Other changes to Ontario’s labour laws enacted simultaneous to the new minimum wage will add to the regulatory burden of hiring young, part-time workers, Kwiecinski observes, and are likely to push employers further towards hiring older, seasoned workers full-time instead of teenagers and students working after school.

This sort of anecdotal evidence is bolstered by an equal amount of empirical work. The Financial Accountability Office in Ontario calculated a net loss of approximately 50,000 jobs in the province due to the planned minimum wage changes, “with job losses concentrated among teens and young adults.”

A recent Bank of Canada report similarly predicts nation-wide employment will be reduced by 60,000 jobs through to early next year due to the various provincial policy changes. The central bank researchers specifically note the tendency of employers to shift away from inexperienced workers when minimum wage rates rise; their econometric modelling work shows “a significant negative effect for younger workers.” (Emphasis in the original document.) This effect is strongest for those 15 to 19 years old.

Add to this scenario the growing automation of many entry-level jobs once the domain of part-time student workers, particularly in retail and fast food, and there’s little doubt young adults will suffer the most from reduced employment opportunities caused by higher minimum wages. But beyond giving teens more spare time with which to bother their parents, what are the longer-term implications of such a significant, structural shift away from adolescent employment?

First, let’s look a bit closer at why teenage work is such a good thing.

Marc-David Seidel is a professor at the Sauder School of Business at the University of British Columbia. Using data that tracked Canadian youth from ages 15 to 25, Seidel and two co-authors have been able to detail some very substantial benefits arising from teenaged employment.

“We found that hours worked as an adolescent led to a higher salary later in life, as well as better job search skills and better job match later in life,” Seidel reports. That’s because teens with a job, particularly a job during the school year, learn important life-long lessons about getting to work on time, juggling competing obligations of school and work, as well as interpersonal skills. They also discover their own abilities and interests in the work-a-day world.

“A lot of adolescent work involves dealing with customers, and learning how to deal with complaints or difficult situations,” says Seidel. “Even if it’s a job they hate, they are learning important things about what they like and dislike, and that can lead to better outcomes down the road when it comes to selecting future jobs.”

Seidel’s work also suggests that student work might allow some teenagers to overcome socioeconomic obstacles. Kids from higher income groups often benefit from extensive family networks, greater post-secondary opportunities and other advantages that can pay off later in life whether they work as a student or not.

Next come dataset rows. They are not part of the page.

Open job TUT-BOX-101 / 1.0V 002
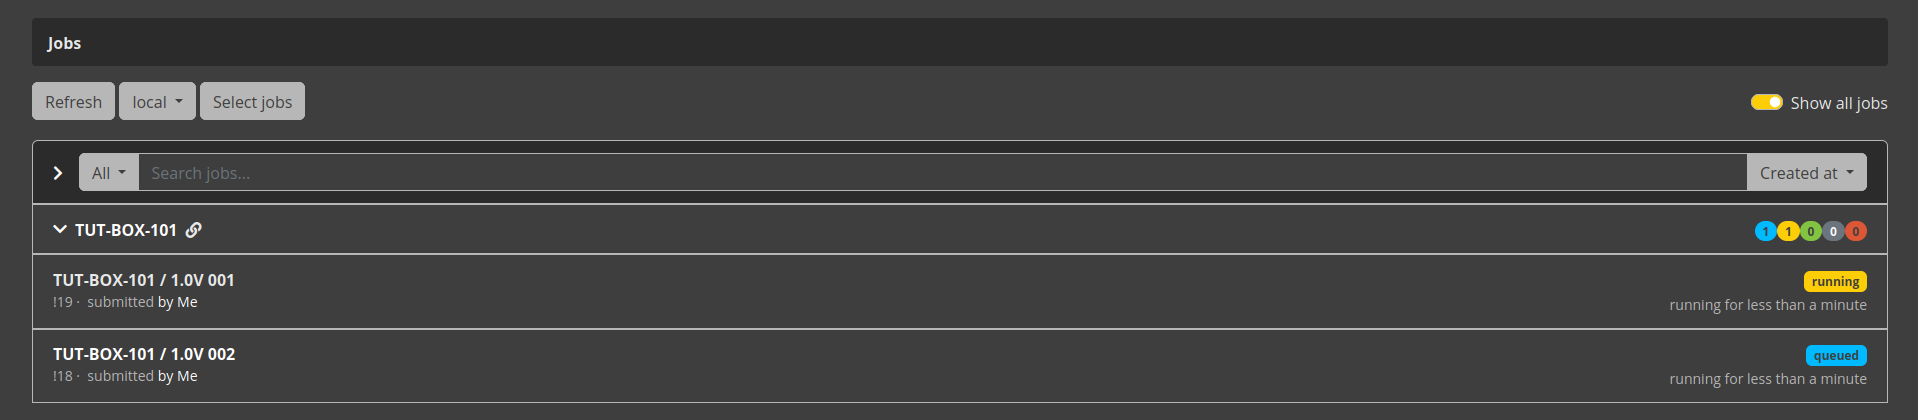This screenshot has width=1918, height=420. [x=144, y=354]
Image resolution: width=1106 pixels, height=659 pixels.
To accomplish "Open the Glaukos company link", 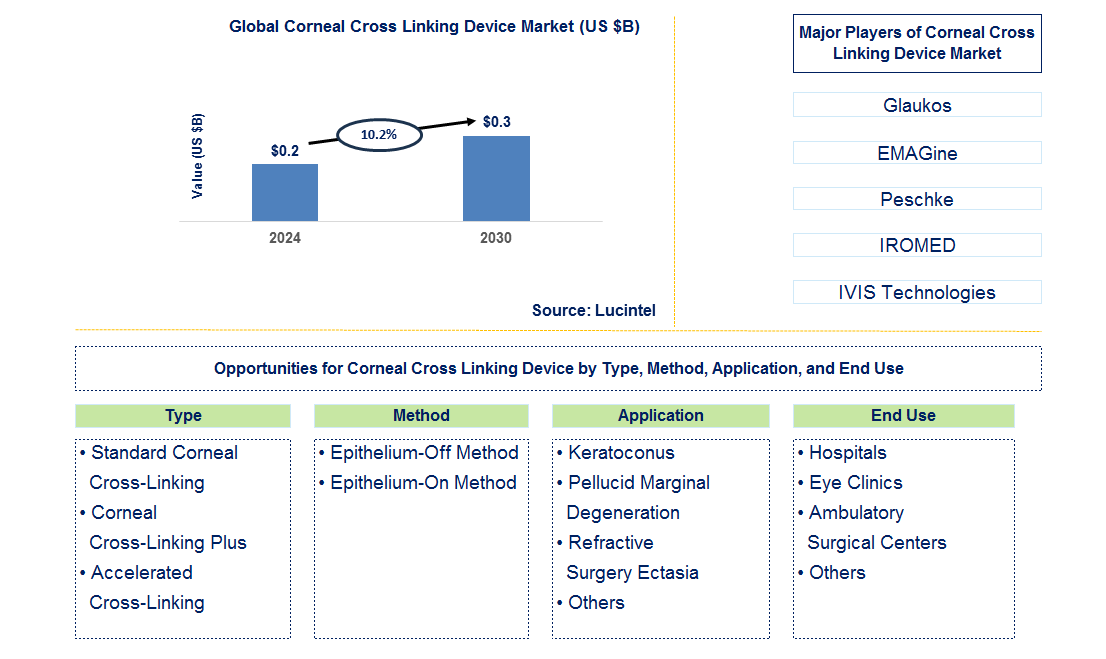I will tap(916, 105).
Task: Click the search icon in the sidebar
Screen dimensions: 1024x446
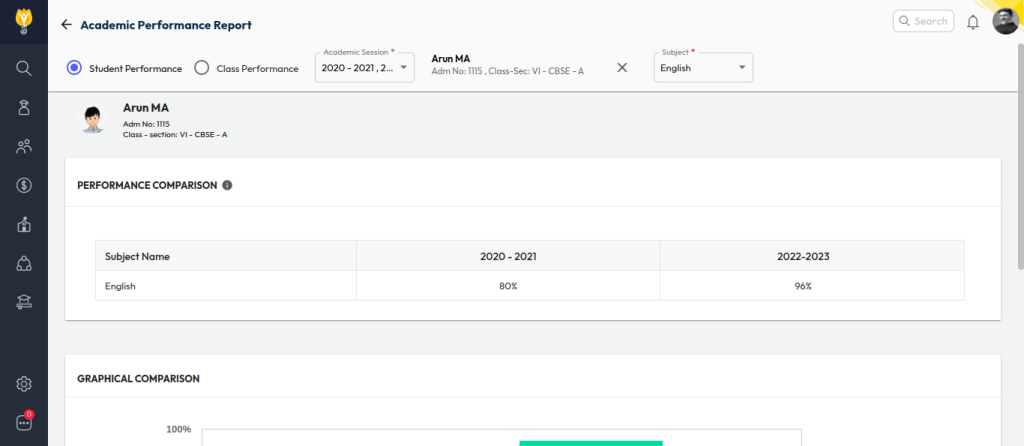Action: 24,68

Poorer kids don’t have those opportunities. But, Seidel says, “adolescent work gives you a leg up over anyone else who is not working” by building better job habits.

In sum, the benefits accruing from your first entry-level job can last a lifetime. They might even be a handy bulwark against income inequality. And they accrue to anyone who works as a student. So what happens when an entire generation of teenaged workers is denied the opportunity to get work because higher minimum wages price them out of the job market?

Seidel is too cautious an academic to speculate without any data in front of him. But the possibility of a mass delay in the age of finding a first job is easy enough to envision. As Ontario embarks on a massive increase in the minimum wage, we have every reason to expect a substantial move away from young teenaged workers in the job market. The extra training required to bring these raw recruits up to employment standards will now be outweighed by the extra expense they entail. And this shift is likely to delay the age at which many adolescents gain their first real job.

While everyone finds a first job eventually, the possibility that the important life lessons Seidel enumerates will now be learned at age 19 or 20, instead of at 15 or 16, suggests a significant cost to society. It would be as if schools decided to hold off teaching multiplication until Grade 7. Delaying the skills necessary for adulthood by several years could delay both societal and personal progress.

It might also make income inequality worse. If having a job in school offers disadvantaged teenagers a crucial “leg up” on their non-working peers who may enjoy the advantages of better circumstances, then the absence of such opportunities may seriously impede upward mobility.

Plenty of folks may be cheering higher minimum wages. But unemployed teenagers are not likely to be among them. The rest of us may come to regret it as well.